Records from a collection
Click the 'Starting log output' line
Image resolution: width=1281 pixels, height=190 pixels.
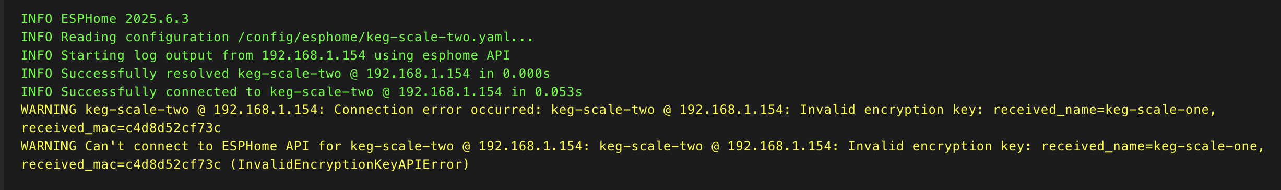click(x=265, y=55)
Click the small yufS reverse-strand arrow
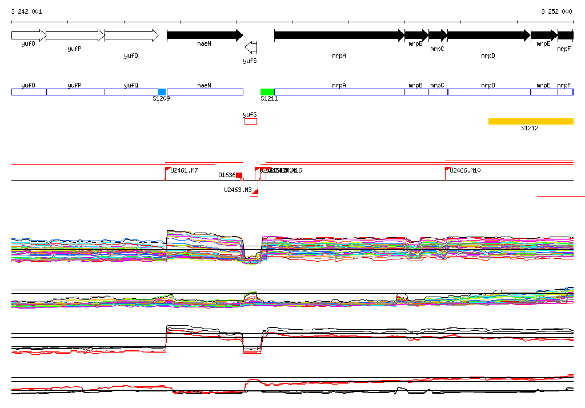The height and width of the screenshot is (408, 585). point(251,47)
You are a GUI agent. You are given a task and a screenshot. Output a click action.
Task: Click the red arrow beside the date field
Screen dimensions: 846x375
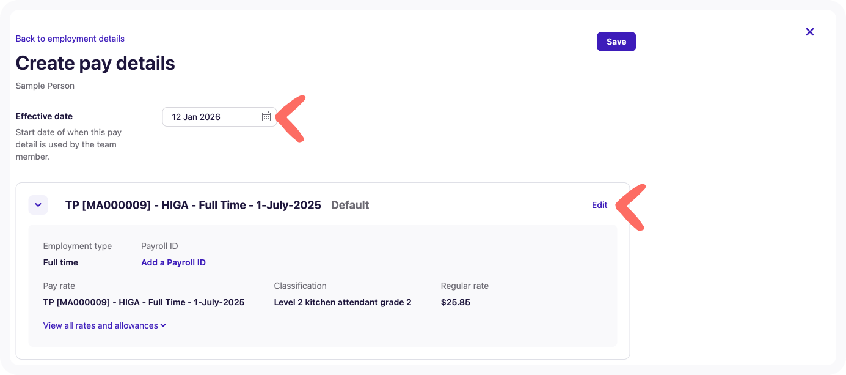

---

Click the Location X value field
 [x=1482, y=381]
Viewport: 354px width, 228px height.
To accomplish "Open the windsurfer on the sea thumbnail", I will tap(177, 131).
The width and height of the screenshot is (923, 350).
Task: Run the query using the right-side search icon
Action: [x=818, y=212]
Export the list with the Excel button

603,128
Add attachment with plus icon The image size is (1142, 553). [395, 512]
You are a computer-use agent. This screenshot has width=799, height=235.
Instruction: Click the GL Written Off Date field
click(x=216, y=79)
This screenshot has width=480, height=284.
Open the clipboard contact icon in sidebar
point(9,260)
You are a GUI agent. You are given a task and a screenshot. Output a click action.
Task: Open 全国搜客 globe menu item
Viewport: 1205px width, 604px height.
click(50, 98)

--

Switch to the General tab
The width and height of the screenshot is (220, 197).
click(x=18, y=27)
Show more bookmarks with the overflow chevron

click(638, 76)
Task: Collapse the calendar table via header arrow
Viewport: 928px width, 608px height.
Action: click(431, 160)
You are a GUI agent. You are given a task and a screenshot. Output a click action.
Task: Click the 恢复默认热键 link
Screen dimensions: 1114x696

### WHAT YOU SHOULD DO
Among the entries above, copy exactly the stretch from the line holding "Click the 'Starting log output' line" through the line holding "Screen dimensions: 846x375", leaving out any pictures.

### SOLUTION TO THE PROBLEM
Click the 'Starting log output' line
Image resolution: width=1281 pixels, height=190 pixels.
click(x=265, y=55)
Click the small yufS reverse-strand arrow
The height and width of the screenshot is (408, 585). point(251,47)
You are a GUI agent. You are given a task and a screenshot. Output a click action.
Task: Click the red arrow beside the date field
Screen dimensions: 846x375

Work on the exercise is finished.